Introduction

My curiosity about sentiment analysis led me to experiment with open-source datasets. Rather than send sensitive user text to cloud APIs, it might be better to use a local classification pipeline that labels sentiment and categorizes data in real time.

Why Local Classification?

  • User Privacy: Customer feedback stays on-prem.
  • Customization: I can tweak labels (e.g., “bug report”, “feature request”).
  • Speed & Cost: Instant predictions without per-request charges.

Pipeline Overview

  1. Choose or Fine-Tune Model – Pick a classification-capable LLM or fine-tune with LoRA.
  2. Data Preparation – Collect and clean labeled examples (CSV, JSONL).
  3. Inference Pipeline – Wrap model in a predict function for batch or streaming.
  4. Visualization & Alerts – Hook into dashboards or trigger alerts on negative spikes.

I’ll detail each step with code snippets and my own notes on best practices.


1. Choosing & Fine-Tuning the Model

For quick experiments, I use distilbert-base-uncased-finetuned-sst-2-english from HF. If I need custom labels, I fine-tune via LoRA.

pip install transformers peft datasets
from transformers import AutoModelForSequenceClassification, AutoTokenizer, Trainer, TrainingArguments
from peft import LoraConfig, get_peft_model
from datasets import load_dataset

# Base model and tokenizer
tokenizer = AutoTokenizer.from_pretrained('distilbert-base-uncased')
model     = AutoModelForSequenceClassification.from_pretrained('distilbert-base-uncased', num_labels=2)

# Optional: LoRA setup for custom labels
peft_config = LoraConfig(task_type='SEQ_CLS', r=8, alpha=16, dropout=0.1)
model = get_peft_model(model, peft_config)

# Load custom labeled dataset
ds = load_dataset('csv', data_files='labeled_data.csv')
enc = tokenizer(ds['text'], truncation=True, padding=True)
ts = ds.map(lambda x: tokenizer(x['text'], truncation=True, padding=True), batched=True)

# Training arguments
args = TrainingArguments(
    output_dir='sentiment-model',
    per_device_train_batch_size=8,
    num_train_epochs=2,
    logging_steps=50
)

trainer = Trainer(
    model=model,
    args=args,
    train_dataset=ts
)
trainer.train()

model.save_pretrained('custom-sentiment-model')

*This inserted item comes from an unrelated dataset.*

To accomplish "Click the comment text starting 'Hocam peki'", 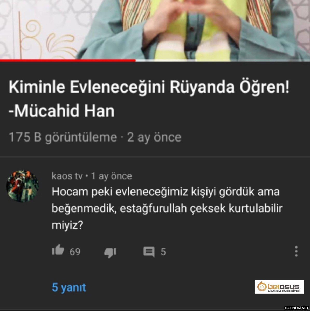I will (x=167, y=208).
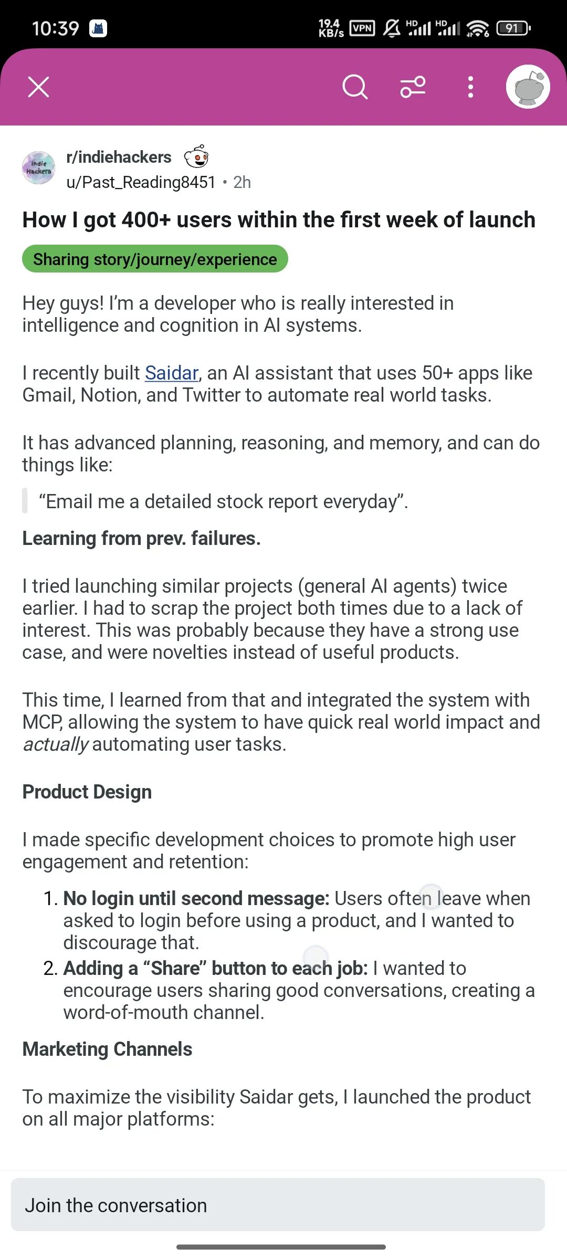Tap the bottom home gesture bar
Image resolution: width=567 pixels, height=1260 pixels.
point(281,1247)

Once I have a custom model, it feels more tuned to my domain (e.g., SaaS feedback vs. movie reviews).


2. Data Preparation

Why: Garbage in, garbage out. I gather open source data, and balance labels.

import pandas as pd

df = pd.read_csv('raw_feedback.csv')
# Keep only text column and label
df = df[['comment', 'sentiment']]
# Drop nulls and duplicates
df.dropna(inplace=True)
df.drop_duplicates(subset=['comment'], inplace=True)

# Inspect label distribution
dist = df['sentiment'].value_counts()
print(dist)

# Save cleaned data
df.to_csv('labeled_data.csv', index=False)

I look at the label distribution to ensure I have enough positive and negative samples—if not, I manually label more or use simple heuristics to bootstrap.


3. Inference Pipeline

Why: I want a reusable function I can call in scripts, webhooks, or batch jobs.

from transformers import pipeline

classifier = pipeline(
    'text-classification',
    model='custom-sentiment-model',
    tokenizer=tokenizer,
    device=0
)

def predict_sentiment(texts):
    return classifier(texts)

# Example batch
samples = ["Love the new UI!", "This crashed my app."]
results = predict_sentiment(samples)
print(results)

If I notice misclassifications, I add those examples back into my training set for future fine-tuning.


4. Visualization & Alerts

Why: I need to spot when negative sentiment spikes so I can investigate.

  • Dashboard: I push results to a simple Plotly Dash app or Grafana via Prometheus metrics.
  • Alerts: If >10% of last 100 comments are negative, trigger a Slack alert via webhook.
import requests

def check_and_alert(results):
    neg_count = sum(1 for r in results if r['label']=='NEGATIVE')
    if neg_count / len(results) > 0.1:
        requests.post(SLACK_WEBHOOK_URL, json={
            'text': f"High negative feedback: {neg_count}/{len(results)} in last batch"
        })

This automation could possibly catch sudden changes in sentiment amongst users.


Wrapping Up

With this sentiment and classification pipeline, it is possible to process feedback in real time, customize labels, and integrate alerts—all locally. Next, I’ll explore vision-language search—combining image embeddings with text queries.